You might have heard the rumors as a kid: Swallow gum and it’ll sit stubbornly in your stomach for seven long years.
But what does science have to say about that? Reactions, a video series from the American Chemical Society, traced the steps taken by our body’s digestive system to find out that while some of the gum we chew can survive digestion, it “doesn’t mean the gum you swallowed in grade school is still there.”
Turns out there are three basic components of digestion: The first includes the mechanical processes that are required to process your food when you first ingest it, i.e. chewing. The second focuses on the enzymes or proteins in your saliva and stomach that help break down that food. Last but not least are acids, which dissolve what’s left into something your body can comfortably pass through your intestines.
Traditionally when you eat, your teeth and tongue work together to munch the food into small bits. Then your muscle movements push the food through the digestive tract until it is emptied into the stomach and churned with digestive juices, as shown below:
While this is happening, the enzymes in your saliva, stomach juices, and intestines drive chemical processes that allow you to convert that food into nutrients your body can use.
Then, the acids in your stomach get to work, dissolving what’s left of that food into a mush that your body can comfortably pass through your intestines and, eventually…dispose of.
But gum isn’t designed to be smoothly digested by your body like regular food. That’s because it contains either a natural or synthetic rubber base, which is what gives it its gummy consistency. Butyl rubber, commonly used in gum (as well as tires and basketballs, mm!), is a synthetic rubber that provides it with an ideal chewiness.

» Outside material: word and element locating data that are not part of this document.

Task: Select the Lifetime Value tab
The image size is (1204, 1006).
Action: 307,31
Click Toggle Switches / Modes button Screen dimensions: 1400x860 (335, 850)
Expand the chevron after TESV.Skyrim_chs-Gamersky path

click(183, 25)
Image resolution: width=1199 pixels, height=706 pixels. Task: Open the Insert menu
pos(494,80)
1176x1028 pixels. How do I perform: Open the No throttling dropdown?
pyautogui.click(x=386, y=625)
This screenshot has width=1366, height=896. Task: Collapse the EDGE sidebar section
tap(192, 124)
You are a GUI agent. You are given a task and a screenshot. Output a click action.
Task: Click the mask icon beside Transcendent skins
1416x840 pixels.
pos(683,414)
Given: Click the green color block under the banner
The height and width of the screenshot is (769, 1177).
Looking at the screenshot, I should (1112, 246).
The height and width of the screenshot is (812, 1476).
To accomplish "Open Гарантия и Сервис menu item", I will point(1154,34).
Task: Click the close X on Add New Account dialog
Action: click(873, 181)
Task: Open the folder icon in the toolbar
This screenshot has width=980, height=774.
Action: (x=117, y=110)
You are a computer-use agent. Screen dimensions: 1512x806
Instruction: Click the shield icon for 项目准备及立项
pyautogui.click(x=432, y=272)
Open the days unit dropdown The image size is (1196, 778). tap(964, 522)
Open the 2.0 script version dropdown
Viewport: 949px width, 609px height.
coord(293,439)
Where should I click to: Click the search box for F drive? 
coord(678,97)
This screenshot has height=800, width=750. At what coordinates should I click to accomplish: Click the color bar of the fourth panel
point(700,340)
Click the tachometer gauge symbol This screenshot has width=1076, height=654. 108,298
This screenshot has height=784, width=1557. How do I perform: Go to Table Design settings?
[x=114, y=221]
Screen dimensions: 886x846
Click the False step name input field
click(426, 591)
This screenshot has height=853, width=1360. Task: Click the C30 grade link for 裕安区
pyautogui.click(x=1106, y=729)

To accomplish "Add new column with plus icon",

You’ve probably noticed that gum is unaffected by the crushing of your teeth – that’s kind of the point. So when you swallow the gum, it moves through your digestive tract into your stomach as one giant wad.
While your enzymes are able to break down the carbohydrates, oils, and alcohols in the gum as they would with regular food, the rubber base in the gum is basically immune to these enzymes.
Even the “harsh brew” of acids in your stomach is no match for this rubber base. (Remember that rubber is so resilient that we use it in gloves for protection.) As a result, part of your gum survives all of your digestive system’s attempts to break it down.
But so do parts of a lot of other things you eat, like sunflower seeds or corn. So while that gum you swallowed is rebellious enough to stand up to your digestive processes, that doesn’t stop your muscles from eventually ushering it through your body and out the other end within a couple days.